In late 2015, the Food and Drug Administration approved the new atypical antipsychotic drug cariprazine for the treatment of schizophrenia and mania in adults. The approval followed a series of clinical trials that showed that the drug reduced symptoms of each illness compared to placebo.
The most common side effects of cariprazine reported in the trials included tremor, slurred speech, and involuntary muscle movements.
In boys, a decrease in the thickness of the cortex is a part of normal maturation. However, according to a recent study, this process is sped up in boys at high risk for schizophrenia when they use marijuana before the age of 16.
Early use of marijuana has been linked to subsequent development of schizophrenia. Schizophrenia begins about 5 years earlier in males than in females, and the male brain goes through more structural changes during adolescence.
A 2015 article by Tomáš Paus in the journal JAMA Psychiatry incorporated data from three studies, which took place in parts of Canada and England and eight European cities. The studies all included magnetic resonance imaging (MRI) scans of the participants, a measure of their genetic risk of developing schizophrenia, and questions about their past marijuana use. In boys at high risk for schizophrenia based on their genetic profile, cortical thickness dropped more among the ones who used high amounts of marijuana before the age of 16 compared to those who did not.

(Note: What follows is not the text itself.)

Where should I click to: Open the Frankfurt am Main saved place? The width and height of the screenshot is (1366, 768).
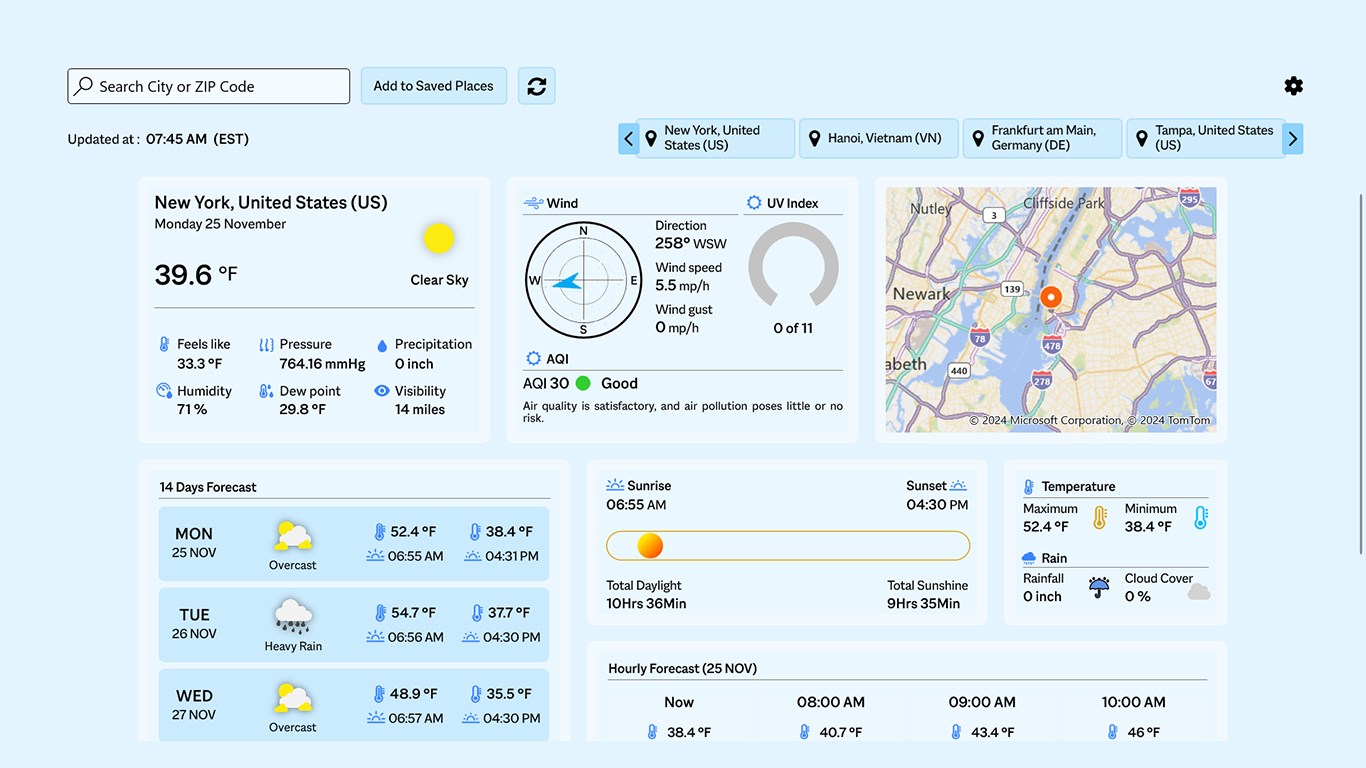click(x=1042, y=138)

Paus hypothesizes that the development of schizophrenia is a “two-hit process.” People who develop schizophrenia may have an early risk factor, such as their genetic profile or a problem that occurs in utero, and a later stressor such as drug use in adolescence.

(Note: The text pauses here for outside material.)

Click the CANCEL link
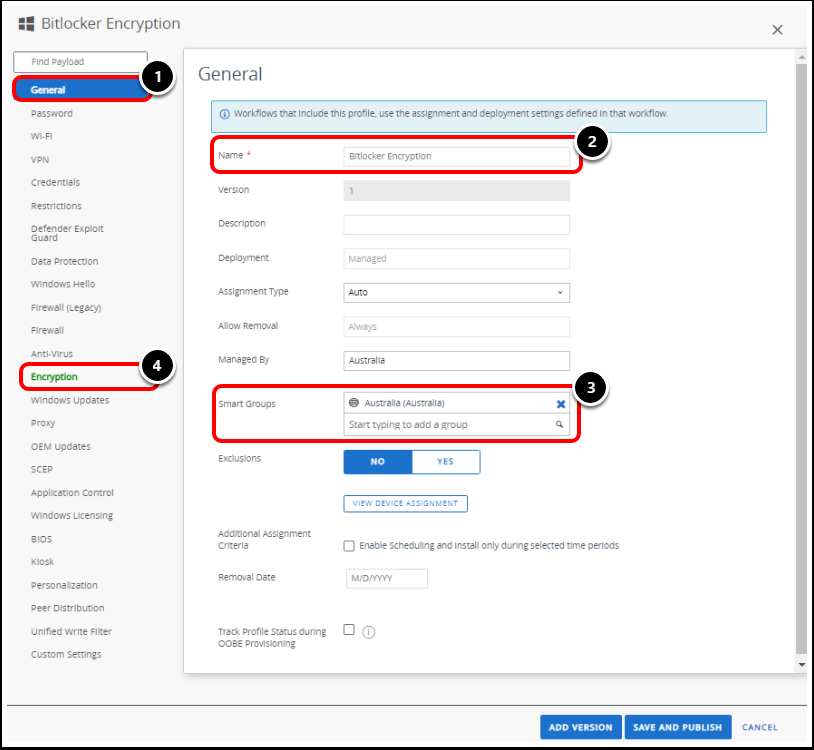Viewport: 814px width, 750px height. (760, 727)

N-acetylcysteine (NAC), an antioxidant available without a prescription in health food stores, has shown remarkable effectiveness when added to regular treatments for schizophrenia, bipolar disorder, and the substance abuse that often accompanies these illnesses.

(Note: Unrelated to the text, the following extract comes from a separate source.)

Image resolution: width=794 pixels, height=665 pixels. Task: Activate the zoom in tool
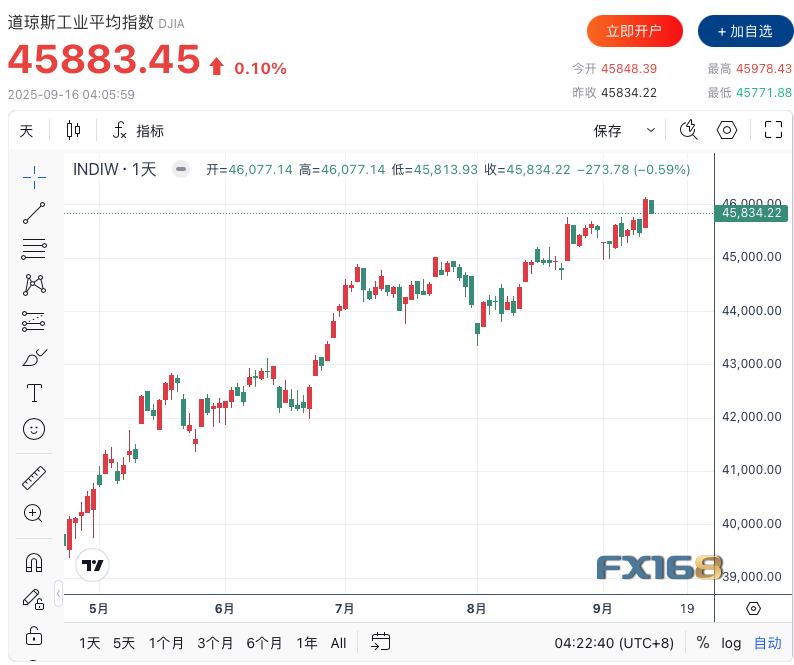tap(34, 514)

A 2008 article by Michael Berk and colleagues in the journal Biological Psychiatry reported that compared to placebo, 2 grams/day of NAC reduced both positive symptoms of schizophrenia (hallucinations, delusions) and negative symptoms (social withdrawal, difficulty planning and problem-solving). A 2013 study by Mehdi Farokhnia found that 2 grams/day of NAC improved negative symptoms in 42 patients with schizophrenia. Two other studies found that NAC improved deficits in auditory sensory processing in people with schizophrenia.
NAC also improves symptoms of bipolar disorder. A 2008 study by Berk and a 2011 study by Pedro Vieira da Silva Magalhães showed that NAC improved bipolar depression, and a small 2013 study by Magalhães showed that it improved mania in 15 patients. After 24 weeks, 60% of those who took NAC were in remission, compared to 15% of those taking placebo.
NAC is also effective at reducing habitual behaviors such as substance abuse, which is common in patients with schizophrenia and bipolar disorder. Studies have shown that NAC can reduce patients’ use of marijuana, cocaine, alcohol, and nicotine. It is relatively safe with minimal side effects, and fights oxidative stress, which is also common in severe mental illness.
NAC comes in 500mg or 600mg capsules. Dosing typically begins with one capsule twice a day for a week, followed by two tablets twice a day thereafter. As with any recommendations in the BNN, these should not be acted on without guidance from a treating physician.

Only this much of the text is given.